======== Source text

The sad part is that these supreme hackers, as they age, start to quickly lose that near supernatural ability on which they've become dependent. Watching Vlad's brown-out of power preclude his now presumably quiet exit from major league ball, is a little sad. It's like watching your favorite old cat just not be able to catch prey like it once did.

However, Kung-Fu Panda's ability to tag anything in the zone is exactly the recipe required last night. A bamboozled and incredulous Verlander was worth every second of footage on the Phantom Cam.

Wednesday, October 24, 2012

How to Beat Justin Verlander at Tetherball

One of my favorite Justin Verlander rookie cards is from 2006 eTopps. The photography in the 2006 baseball set from eTopps has a wide variation in quality. They range from nifty in-game action shots, to the outright laughable, such as this gem:

"This guy's angled tether ball attack is unbeatable."
At the time, the eTopps message boards called this the "tetherpole rookie". It looks like Topps hired one of those pony-pictures-with-kids guys to catch Justin at the Extended Stay America® after spring training practice. Luckily, they seem to have just missed the torrential rain that always seems to hit Florida daily around 3:30 in the afternoon.  Apparently, Curtis Granderson caught a ride back with Justin that day, too.

Some of the other photography winners in 2006 eTopps include "Field of Dreams" Jorge Cantu, Matt "High School Dance" Garza, and "Twin Peaks: Fire Walk with Me" Jon Lester.

So, after striking out eleven Athletics twice over five games last week, the Tetherball King is set to take on the Giants tonight.  Do the Giants have hope?  The answer is yes.

Even though much of the roster is different than the 2010 Team Of Destiny Giants, that team of two years ago faced a season-perfect-game-then-postseason-no-hitter Roy Halladay and the Phillies in the NLCS, no less daunting than the situation today. That team wasn't afraid of Halladay (particularly Cody Ross), and there's no reason why the 2012 Giants need to be afraid of Verlander.

So what do the Giants do tonight?

================
======== Recorded data

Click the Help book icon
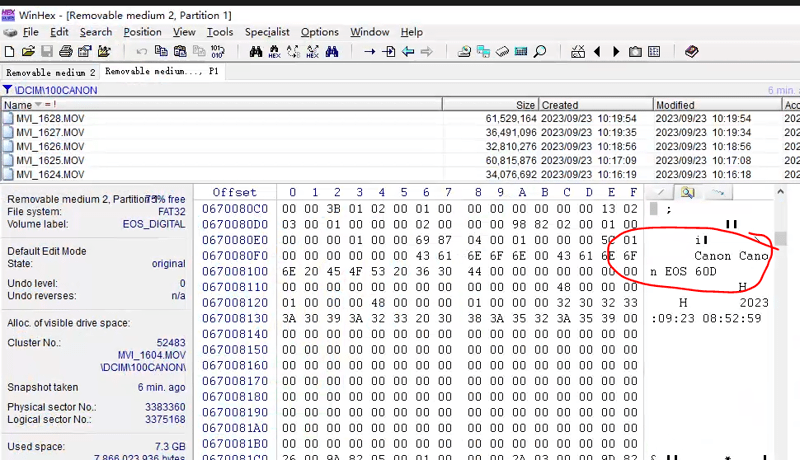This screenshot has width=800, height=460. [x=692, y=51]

================
======== Recorded data

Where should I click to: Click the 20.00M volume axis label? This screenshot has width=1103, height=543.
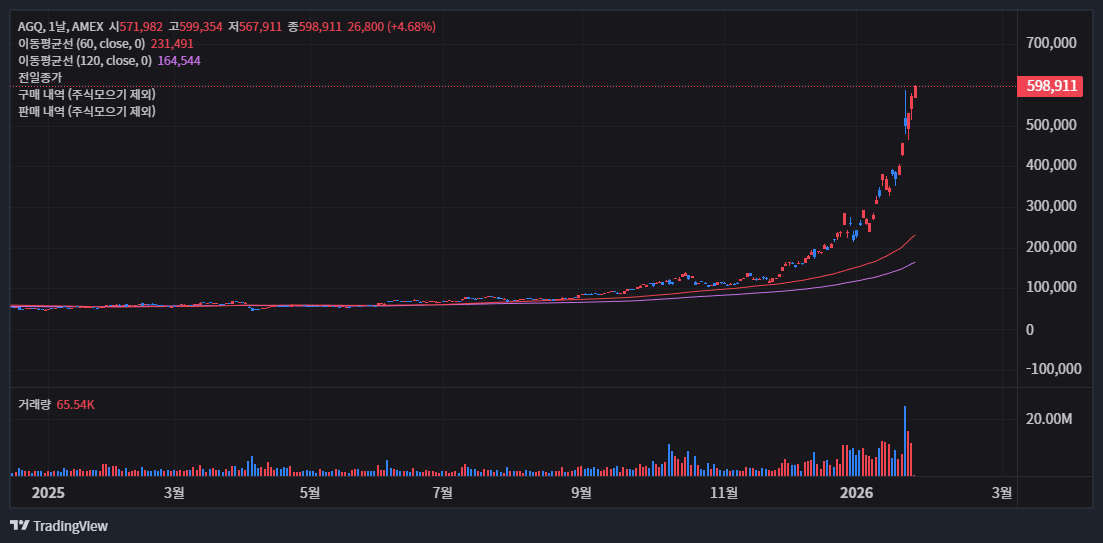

================

Questions:
1. In the post about Justin Verlander, list each player named as one of the "other photography winners" in 2006 eTopps, along with the nickname the post gives him.
2. Please pick up the post about Justin Verlander after its final line and carry it forward.
The data plays no part in this.

List of answers:
1.
- Jorge Cantu: "Field of Dreams"
- Matt Garza: "High School Dance"
- Jon Lester: "Twin Peaks: Fire Walk with Me"

2.
1) Be patient early. What pitchers hate, above all else in the universe, is having to throw more pitches than they want to. The Giants will need to take pitches, even if that means that they may give up an initial strike. If they can get Verlander to 90 or more pitches through the fifth inning, that may help open up the chance for Verlander to make a mistake.  That's an average of only six pitches per out (not even per at-bat!) up to that point. If the Giants can make Verlander work for his outs early, then they have a better chance to see somebody else pitch to them later.

2) Be selectively aggressive later. The #1 commandment tonight I'd suggest is, "Never take a called third strike." An obvious truism is that a team, as a practical matter, will (almost) never score by leaving bats on shoulders. Up against a third strike? Anything even close, they should swing at it. They just might get a base hit. A foul ball at least helps extend tactic #1.

3) Lay off the (high) hard stuff. High strike zone fastballs from Verlander will (very possibly in a literal sense) kill you. They seem juicy, and then leave you thirsty. Wait for low zone stuff and hit it down. Station-to-station base hits can be enough. Building off of tactic #2, a hopefully somewhat tired Verlander will become lulled by getting so many first pitch strikes. After the fifth, unleash the best Giant first ball hitters, and be selectively aggressive at anything low that's at the right pace.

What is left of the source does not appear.